Sin embargo, el desarrollo de misiles balísticos antibuque, aeronaves de largo alcance y otras capacidades militares por parte de China llevó al Pentágono a revisar ese modelo.

«La idea es desplegar pequeñas unidades con armamento que pueda negar el acceso de los buques chinos. Es una reformulación completa de la doctrina militar estadounidense», explicó Serbin Pont.

Según el analista, la prioridad ahora pasa por contar con fuerzas dispersas, más difíciles de localizar y neutralizar, capaces de sostener operaciones desde múltiples bases avanzadas en caso de un conflicto de alta intensidad.

Taiwán, el punto más sensible

Gran parte de la planificación estadounidense tiene como eje un eventual conflicto por Taiwán.

Además de su ubicación estratégica dentro de la primera cadena de islas, la isla concentra una parte fundamental de la producción mundial de semiconductores avanzados, esenciales para industrias como la inteligencia artificial, la electrónica y la defensa.

«La expectativa es que, si hubiera un conflicto, China intentaría controlar especialmente Taiwán por toda la capacidad tecnológica que concentra», señaló Serbin Pont.

En ese contexto, reforzar la presencia militar en la región busca disuadir cualquier intento de alterar el equilibrio estratégico en el estrecho de Taiwán.

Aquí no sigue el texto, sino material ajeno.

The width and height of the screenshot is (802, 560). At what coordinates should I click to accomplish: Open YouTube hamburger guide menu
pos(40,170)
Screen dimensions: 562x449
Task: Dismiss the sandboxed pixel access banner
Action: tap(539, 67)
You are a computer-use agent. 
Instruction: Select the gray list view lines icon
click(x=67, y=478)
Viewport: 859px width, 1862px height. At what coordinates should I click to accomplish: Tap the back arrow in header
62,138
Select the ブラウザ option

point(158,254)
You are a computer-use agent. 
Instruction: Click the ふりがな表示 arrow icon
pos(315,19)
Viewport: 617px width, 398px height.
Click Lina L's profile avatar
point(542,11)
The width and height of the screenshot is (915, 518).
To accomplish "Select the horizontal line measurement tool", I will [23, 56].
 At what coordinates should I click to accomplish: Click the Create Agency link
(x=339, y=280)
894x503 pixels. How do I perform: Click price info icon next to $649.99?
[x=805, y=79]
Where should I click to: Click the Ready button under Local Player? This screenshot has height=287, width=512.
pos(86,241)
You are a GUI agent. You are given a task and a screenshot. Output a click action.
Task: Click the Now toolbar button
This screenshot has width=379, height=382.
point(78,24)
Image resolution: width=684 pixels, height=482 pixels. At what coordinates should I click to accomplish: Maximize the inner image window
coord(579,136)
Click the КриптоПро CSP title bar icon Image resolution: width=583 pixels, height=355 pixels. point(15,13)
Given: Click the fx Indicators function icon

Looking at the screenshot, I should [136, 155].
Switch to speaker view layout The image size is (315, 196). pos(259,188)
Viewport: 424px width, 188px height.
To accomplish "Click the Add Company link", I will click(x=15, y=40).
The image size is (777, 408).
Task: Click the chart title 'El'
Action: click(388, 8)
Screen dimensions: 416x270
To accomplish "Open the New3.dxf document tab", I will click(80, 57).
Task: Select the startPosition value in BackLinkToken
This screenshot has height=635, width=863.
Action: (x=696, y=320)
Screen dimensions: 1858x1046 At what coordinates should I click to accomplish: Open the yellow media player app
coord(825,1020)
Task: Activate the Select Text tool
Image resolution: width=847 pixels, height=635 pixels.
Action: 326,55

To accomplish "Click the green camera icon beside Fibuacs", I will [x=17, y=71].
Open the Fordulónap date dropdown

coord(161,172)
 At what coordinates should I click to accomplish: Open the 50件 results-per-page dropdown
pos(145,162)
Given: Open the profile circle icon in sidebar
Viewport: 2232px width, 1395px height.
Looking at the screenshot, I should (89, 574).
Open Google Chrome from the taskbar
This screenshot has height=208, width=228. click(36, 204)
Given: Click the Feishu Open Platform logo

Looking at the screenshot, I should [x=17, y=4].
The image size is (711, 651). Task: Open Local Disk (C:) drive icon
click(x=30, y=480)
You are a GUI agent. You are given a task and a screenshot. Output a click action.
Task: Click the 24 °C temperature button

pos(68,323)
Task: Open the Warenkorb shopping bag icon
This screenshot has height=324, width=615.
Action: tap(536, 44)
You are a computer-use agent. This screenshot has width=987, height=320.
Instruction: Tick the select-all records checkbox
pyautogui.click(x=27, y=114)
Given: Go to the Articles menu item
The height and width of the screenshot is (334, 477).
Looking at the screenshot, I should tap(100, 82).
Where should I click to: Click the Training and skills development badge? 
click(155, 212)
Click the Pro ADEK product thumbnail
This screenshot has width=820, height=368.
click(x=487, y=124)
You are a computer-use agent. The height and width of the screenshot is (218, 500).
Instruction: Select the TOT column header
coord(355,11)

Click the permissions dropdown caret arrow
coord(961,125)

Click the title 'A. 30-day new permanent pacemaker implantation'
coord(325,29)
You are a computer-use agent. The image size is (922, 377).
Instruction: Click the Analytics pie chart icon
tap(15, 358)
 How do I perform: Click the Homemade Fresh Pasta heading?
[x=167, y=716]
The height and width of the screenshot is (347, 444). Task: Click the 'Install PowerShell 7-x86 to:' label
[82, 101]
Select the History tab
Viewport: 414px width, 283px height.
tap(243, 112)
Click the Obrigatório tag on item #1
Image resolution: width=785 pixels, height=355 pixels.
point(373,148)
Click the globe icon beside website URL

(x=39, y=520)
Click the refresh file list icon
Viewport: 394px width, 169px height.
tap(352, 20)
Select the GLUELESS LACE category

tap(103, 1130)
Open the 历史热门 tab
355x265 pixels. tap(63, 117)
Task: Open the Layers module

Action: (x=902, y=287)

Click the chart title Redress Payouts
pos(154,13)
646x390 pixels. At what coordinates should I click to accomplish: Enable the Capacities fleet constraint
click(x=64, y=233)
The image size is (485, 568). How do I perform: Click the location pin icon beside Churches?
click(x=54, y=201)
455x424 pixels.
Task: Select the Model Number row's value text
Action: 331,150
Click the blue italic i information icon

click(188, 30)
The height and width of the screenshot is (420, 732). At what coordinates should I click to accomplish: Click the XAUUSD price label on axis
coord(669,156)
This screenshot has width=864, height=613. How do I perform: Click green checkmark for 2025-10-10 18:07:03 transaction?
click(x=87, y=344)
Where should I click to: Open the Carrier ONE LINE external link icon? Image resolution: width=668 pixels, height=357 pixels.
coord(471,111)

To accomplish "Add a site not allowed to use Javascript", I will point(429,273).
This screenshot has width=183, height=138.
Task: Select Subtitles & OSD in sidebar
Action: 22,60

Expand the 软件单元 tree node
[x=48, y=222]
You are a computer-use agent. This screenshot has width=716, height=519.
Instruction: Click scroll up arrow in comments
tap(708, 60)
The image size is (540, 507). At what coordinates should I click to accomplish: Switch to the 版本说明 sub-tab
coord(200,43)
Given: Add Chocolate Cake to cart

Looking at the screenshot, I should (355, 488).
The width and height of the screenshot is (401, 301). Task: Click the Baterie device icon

La otra competencia: la capacidad industrial

Para el especialista, el desafío que enfrenta Estados Unidos no es únicamente militar.

Serbin Pont advirtió que una de las principales fortalezas de China reside en su enorme capacidad industrial, tanto para producir bienes civiles como equipamiento militar.

«Hoy China produce alrededor de 250 veces más buques por tonelaje que Estados Unidos. Incluso buena parte de los barcos civiles se construyen con estándares que permiten un uso dual», afirmó.

Esa ventaja, sostuvo, obliga a Washington a pensar la competencia con Beijing desde una perspectiva más amplia.

«Estados Unidos enfrenta el desafío de haber tercerizado durante décadas parte de su capacidad industrial, mientras China se consolidó como una potencia manufacturera. La competencia ya no es solamente tecnológica o militar; también pasa por quién tiene la capacidad de sostener la producción a gran escala», concluyó.

La incorporación de los nuevos buques anfibios refleja ese cambio de paradigma. Más que una ampliación de la flota, representa una redefinición de la estrategia militar estadounidense en el Indo-Pacífico, basada en fuerzas más ágiles, posiciones avanzadas y una creciente competencia con China que se libra tanto en el plano militar como en el industrial.